Now, I want to Jesus to be famous. I want every lesson I teach, every word I say, every patient I meet to know that I LOVE JESUS. It isn't about lights and cameras and the latest trend, it's about how you seek him. Do you spend time with Jesus alone? I think that is when I grow the most. I get filled up on just Jesus and I time then I can go overflowing the fruits of the Spirit on everyone else. I hope that everyone has a plan to grow closer to JESUS. Yeah, it's important to have friends that are Christians, but at the end of your life, Jesus gets you into Heaven, not your frands.

With me?

Cool.

I also wish people wouldn't be so shy about being "politically" correct. Forget "politically" correct. What about "biblically correct?????" Homosexuality is WRONG. Putting the destiny and future of our country in the hands of a man who doesn't worship Jesus is WRONG. Having sex before marriage is WRONG. Getting drunk and high is WRONG. Ignoring others because you don't like the way they look is WRONG.

Believing and following and listening to Godly people is RIGHT. Being able to give yourself (and your whole heart) away to one man (or woman, if you're a guy) is RIGHT. Being friends with "the least of these" is RIGHT.
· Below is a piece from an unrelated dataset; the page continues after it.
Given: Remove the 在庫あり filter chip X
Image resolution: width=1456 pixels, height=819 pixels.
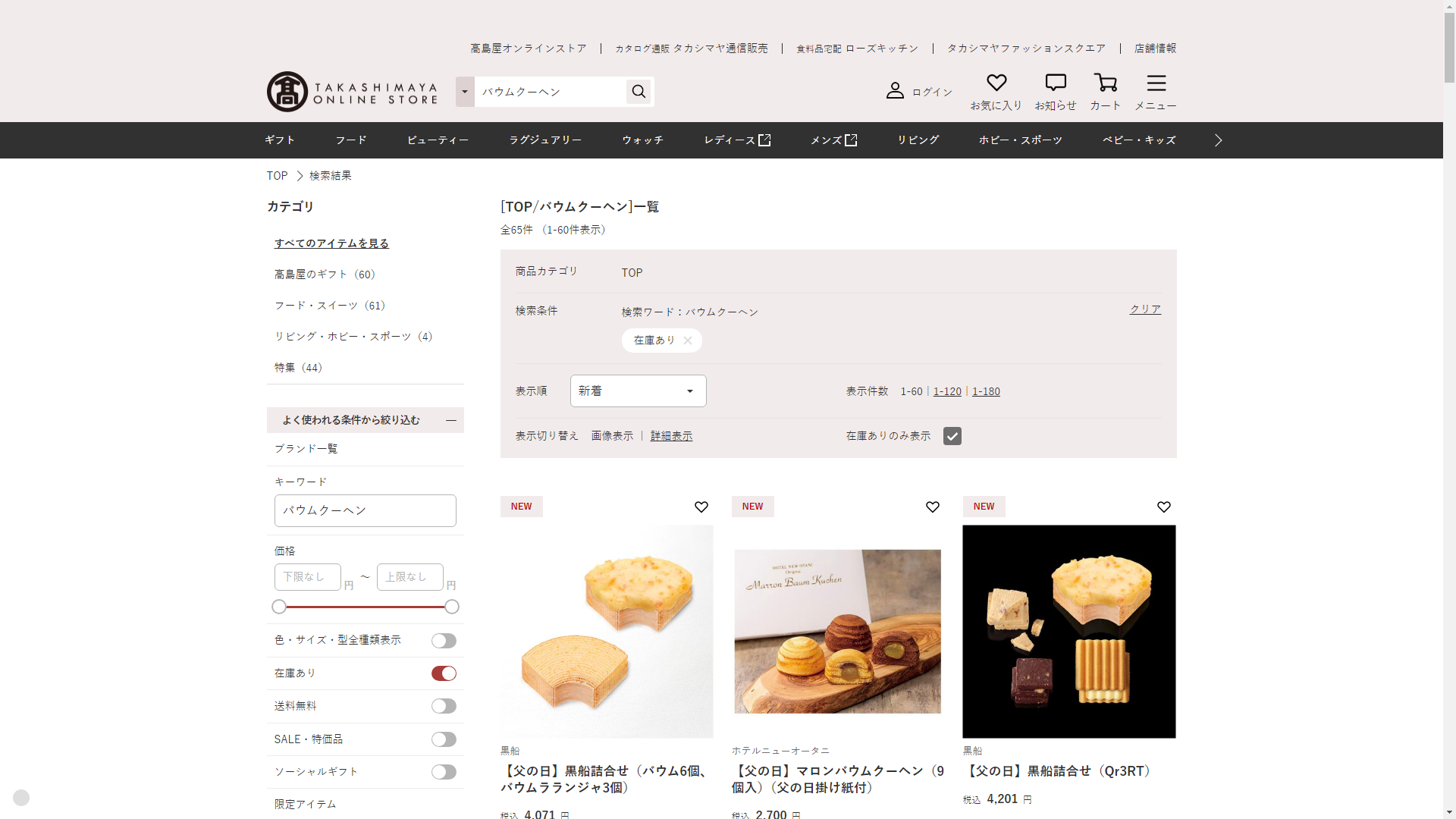Looking at the screenshot, I should coord(687,340).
I am a virgin. I tweet about, I facebook about it and now, I'm blogging about it. One person sent me a facebook message one time telling me the reason I was was because "you're ugly so it's easy to be a virgin." Do I believe that? No. I'm no Carrie Underwood but God made me. So, even if I have my ugliness to blame, at least I'm not giving in to a man. ANYONE CAN HAVE SEX. Y'all realize that, right?? Anyone can if you want to. There are enough websites and sick people in the world that would do it at the drop of a hat. That means being a VIRGIN today is HARD. It's hard but it's worth it. The greatest gift I've ever been given in salvation and I believe that the greatest gift I'll ever give is my WHOLE HEART to my husband. And, if you are beating yourself up for the past. Jesus forgives and forgets, so it's never too late to start over. Not having sex is the right thing to do before marriage.

I also get messages on Facebook saying that we should "honor and respect the President because he is the President." The only thing I have to do for Barack Obama or for any president who doesn't believe in the Bible is PRAY FOR THEM. I do NOT have to support them. I pray for him and by doing so I honor who he is as a person. I don't support ANYONE who doesn't believe in the Bible, whether they are the President or not. That is me. I pray for them. OF COURSE. But, I do not support the lifestyle they live.

Someone once told me that being involved in local ministry wasn't fulfilling the calling on my life because it wasn't helping people all over the world.

FAIL.

It is. Everything that every person on this entire earth does helps people all over the world. Be encouraged, don't listen to negative people. Listen to positive ones! And if you ever need an encourager, I'm your girl!! :)

Happy Saturday!!

1 comment :

  1. Amen sister! I love it when someone isn't afraid to stand up for what they believe in. NEVER any shame in that...(stopping by from Kelly's Korner!)